Your Loan Application
Warning: This is the most important document in your loan transaction.missing
- Loan Terms: The financial loan terms, including principal amount, interest rate, payment date(s), grace period, late charges and the default interest rate.
- Rate Lock: The borrower should negotiate a "rate lock," the lender's promise that the interest rate shall be fixed, provided the loan funds by a specified date.
- Costs and Expenses: All of the costs and expenses the borrower is expected to pay in connection with the loan-approval process should be set forth in the loan application. Depending upon the situation, the borrower may be able to negotiate a cap on the amount of some or all fees and expenses.
- Security/Recourse: In most cases, the facility itself will secure the loan, either by way of mortgage or deed trust. Additionally, the lender may require the owner to assume personal liability for the loan. It is a crucial aspect of the loan negotiations. In many cases, it may be possible to negotiate the personal liability of the business owner for the loan, limiting such recourse to specific situations.
- Loan Assumability/Transfer of Interests: Whether the loan is assumable, or whether the owner is permitted to make certain transfers (i.e., to family members or other investors) should be specifically addressed in the loan application.
- Prepayment Issues: If the lender intends to securitize the loan--and in certain other cases--he may require a prepayment penalty in the event that the loan is paid prior to maturity. In such cases, careful attention must be paid in the loan application as to the terms of the prepayment penalty clause. Consideration must be given to prepayment, not only in the event of a sale or transfer of the facility, but in the event of a casualty that results in the payment of the insurance proceeds.

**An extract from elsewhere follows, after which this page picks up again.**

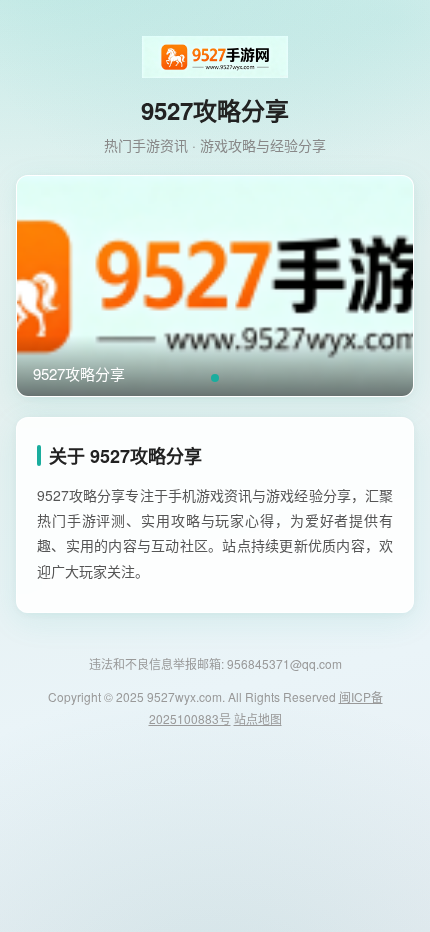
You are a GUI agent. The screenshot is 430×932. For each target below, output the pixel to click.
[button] (215, 378)
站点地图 (258, 718)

- Loan-to-Value and Cash-Flow Verification: Inevitably, your loan will be subject to the lender's verification of the loan-to-value ratio of your property and the prospective loan, as well as verification that your facility satisfies the lender's debt-service coverage ratio. The better these members are, the better able you will be to negotiate more favorable loan terms. It is essential that you and your counsel review and understand the formulas used by the lender to determine your facility's loan-to-value ratio and cash flow.
- Insurance and Impound: The lender's requirements for coverage and impounds for taxes and insurance should be spelled out in the loan application. Often times, this aspect of the loan is overlooked, and the borrower receives several nasty surprises in the loan documentation submitted by the lender.
- Supporting Documentation: In order to hold the lender to its obligations under the loan application, particularly in the event that the negotiated and locked interest rate does not change, the borrower should insist that the lender include, as part of the loan application, a detailed list of the documents and conditions that must be satisfied before the lender will issue its loan commitment. This will prevent the lender from later making necessary and unjustified demands for additional documents and/or conditions, as well as from attempting to change the loan terms or simply refusing to fund the loan.